• [ASSIGNMENT] The range to reproduce runs from the line containing "Collapse the ADC_Regular_ConversionMode" through the last line of the listing below; give exactly those lines and no others.

• [RECORDS FOR THE EXERCISE]
....................
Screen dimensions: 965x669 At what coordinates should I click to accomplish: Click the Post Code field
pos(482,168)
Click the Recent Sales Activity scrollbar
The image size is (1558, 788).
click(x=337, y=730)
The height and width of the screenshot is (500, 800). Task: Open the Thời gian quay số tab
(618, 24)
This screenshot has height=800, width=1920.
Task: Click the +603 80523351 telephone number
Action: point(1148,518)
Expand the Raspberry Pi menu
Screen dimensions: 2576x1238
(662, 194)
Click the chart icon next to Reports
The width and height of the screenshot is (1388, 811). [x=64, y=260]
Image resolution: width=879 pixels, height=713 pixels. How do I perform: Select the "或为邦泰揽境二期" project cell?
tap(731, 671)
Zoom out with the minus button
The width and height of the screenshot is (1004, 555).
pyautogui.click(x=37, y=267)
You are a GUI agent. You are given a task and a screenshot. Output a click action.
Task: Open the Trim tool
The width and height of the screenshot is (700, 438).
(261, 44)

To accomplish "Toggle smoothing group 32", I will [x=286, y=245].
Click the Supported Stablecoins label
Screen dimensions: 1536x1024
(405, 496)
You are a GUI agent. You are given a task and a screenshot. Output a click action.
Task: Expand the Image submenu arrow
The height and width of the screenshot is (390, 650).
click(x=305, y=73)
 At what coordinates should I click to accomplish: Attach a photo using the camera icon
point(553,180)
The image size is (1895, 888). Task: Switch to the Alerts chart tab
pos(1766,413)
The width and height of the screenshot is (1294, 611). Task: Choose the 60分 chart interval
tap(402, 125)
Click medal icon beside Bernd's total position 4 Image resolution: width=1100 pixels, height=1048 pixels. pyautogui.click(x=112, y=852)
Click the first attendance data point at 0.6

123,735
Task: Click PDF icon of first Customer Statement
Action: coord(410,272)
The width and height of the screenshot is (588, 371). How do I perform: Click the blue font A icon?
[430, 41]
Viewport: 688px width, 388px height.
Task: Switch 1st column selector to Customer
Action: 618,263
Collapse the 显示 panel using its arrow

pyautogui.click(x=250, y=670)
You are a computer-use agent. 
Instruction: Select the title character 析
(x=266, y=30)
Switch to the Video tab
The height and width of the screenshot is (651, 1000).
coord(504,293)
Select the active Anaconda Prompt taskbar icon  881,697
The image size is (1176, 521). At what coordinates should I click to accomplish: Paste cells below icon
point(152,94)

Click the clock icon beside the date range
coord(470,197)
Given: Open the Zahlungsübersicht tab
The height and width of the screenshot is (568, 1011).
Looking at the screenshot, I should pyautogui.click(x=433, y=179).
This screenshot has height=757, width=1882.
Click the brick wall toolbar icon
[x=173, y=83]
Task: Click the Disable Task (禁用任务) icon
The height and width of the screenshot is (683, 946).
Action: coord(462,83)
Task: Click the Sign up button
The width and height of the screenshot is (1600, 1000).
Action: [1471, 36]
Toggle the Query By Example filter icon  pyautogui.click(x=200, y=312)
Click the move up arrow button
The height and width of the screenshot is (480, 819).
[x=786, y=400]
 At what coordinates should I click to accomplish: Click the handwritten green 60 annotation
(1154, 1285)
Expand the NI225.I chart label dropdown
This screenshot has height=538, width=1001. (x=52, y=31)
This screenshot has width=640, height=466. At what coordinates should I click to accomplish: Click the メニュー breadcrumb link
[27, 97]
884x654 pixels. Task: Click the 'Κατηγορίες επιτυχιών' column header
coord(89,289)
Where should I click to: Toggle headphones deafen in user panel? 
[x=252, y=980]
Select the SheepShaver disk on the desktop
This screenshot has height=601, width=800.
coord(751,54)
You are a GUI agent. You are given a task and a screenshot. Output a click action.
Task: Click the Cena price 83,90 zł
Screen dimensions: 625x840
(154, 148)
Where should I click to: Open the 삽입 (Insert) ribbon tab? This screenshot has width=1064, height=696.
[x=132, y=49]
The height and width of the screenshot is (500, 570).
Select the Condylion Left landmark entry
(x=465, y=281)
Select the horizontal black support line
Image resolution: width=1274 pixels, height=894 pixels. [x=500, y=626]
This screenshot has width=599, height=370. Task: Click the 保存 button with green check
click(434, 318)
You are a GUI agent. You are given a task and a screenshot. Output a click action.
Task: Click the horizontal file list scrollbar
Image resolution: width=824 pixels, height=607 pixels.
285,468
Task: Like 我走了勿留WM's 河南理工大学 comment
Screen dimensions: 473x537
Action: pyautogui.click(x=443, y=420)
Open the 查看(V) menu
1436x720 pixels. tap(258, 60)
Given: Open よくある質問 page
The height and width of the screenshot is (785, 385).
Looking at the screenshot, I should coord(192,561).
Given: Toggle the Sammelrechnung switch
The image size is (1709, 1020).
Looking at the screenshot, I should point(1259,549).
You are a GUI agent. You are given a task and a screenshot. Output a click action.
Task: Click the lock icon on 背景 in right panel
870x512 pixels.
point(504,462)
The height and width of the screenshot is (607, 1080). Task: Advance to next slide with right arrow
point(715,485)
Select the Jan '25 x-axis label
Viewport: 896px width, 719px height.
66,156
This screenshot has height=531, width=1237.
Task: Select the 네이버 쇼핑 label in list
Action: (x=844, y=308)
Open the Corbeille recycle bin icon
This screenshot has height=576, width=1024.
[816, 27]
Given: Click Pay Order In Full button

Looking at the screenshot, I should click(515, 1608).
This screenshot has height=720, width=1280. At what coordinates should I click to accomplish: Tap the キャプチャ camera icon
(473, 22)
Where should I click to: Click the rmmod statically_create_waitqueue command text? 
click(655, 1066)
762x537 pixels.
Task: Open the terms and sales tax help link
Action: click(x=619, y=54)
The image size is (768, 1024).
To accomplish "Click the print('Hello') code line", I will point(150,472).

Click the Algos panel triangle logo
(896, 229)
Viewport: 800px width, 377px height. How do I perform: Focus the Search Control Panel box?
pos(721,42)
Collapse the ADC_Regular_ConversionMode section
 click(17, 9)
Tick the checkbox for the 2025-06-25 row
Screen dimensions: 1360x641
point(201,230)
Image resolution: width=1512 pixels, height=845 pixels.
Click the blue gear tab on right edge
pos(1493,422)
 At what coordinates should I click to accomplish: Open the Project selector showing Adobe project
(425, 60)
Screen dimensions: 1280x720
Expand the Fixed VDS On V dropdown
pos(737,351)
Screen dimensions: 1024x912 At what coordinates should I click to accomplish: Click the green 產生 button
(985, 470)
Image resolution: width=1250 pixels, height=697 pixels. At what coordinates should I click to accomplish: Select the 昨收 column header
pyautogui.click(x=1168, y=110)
....................
• [FINAL ANSWER]
Collapse the ADC_Regular_ConversionMode section
 click(17, 9)
Tick the checkbox for the 2025-06-25 row
Screen dimensions: 1360x641
point(201,230)
Image resolution: width=1512 pixels, height=845 pixels.
Click the blue gear tab on right edge
pos(1493,422)
 At what coordinates should I click to accomplish: Open the Project selector showing Adobe project
(425, 60)
Screen dimensions: 1280x720
Expand the Fixed VDS On V dropdown
pos(737,351)
Screen dimensions: 1024x912 At what coordinates should I click to accomplish: Click the green 產生 button
(985, 470)
Image resolution: width=1250 pixels, height=697 pixels. At what coordinates should I click to accomplish: Select the 昨收 column header
pyautogui.click(x=1168, y=110)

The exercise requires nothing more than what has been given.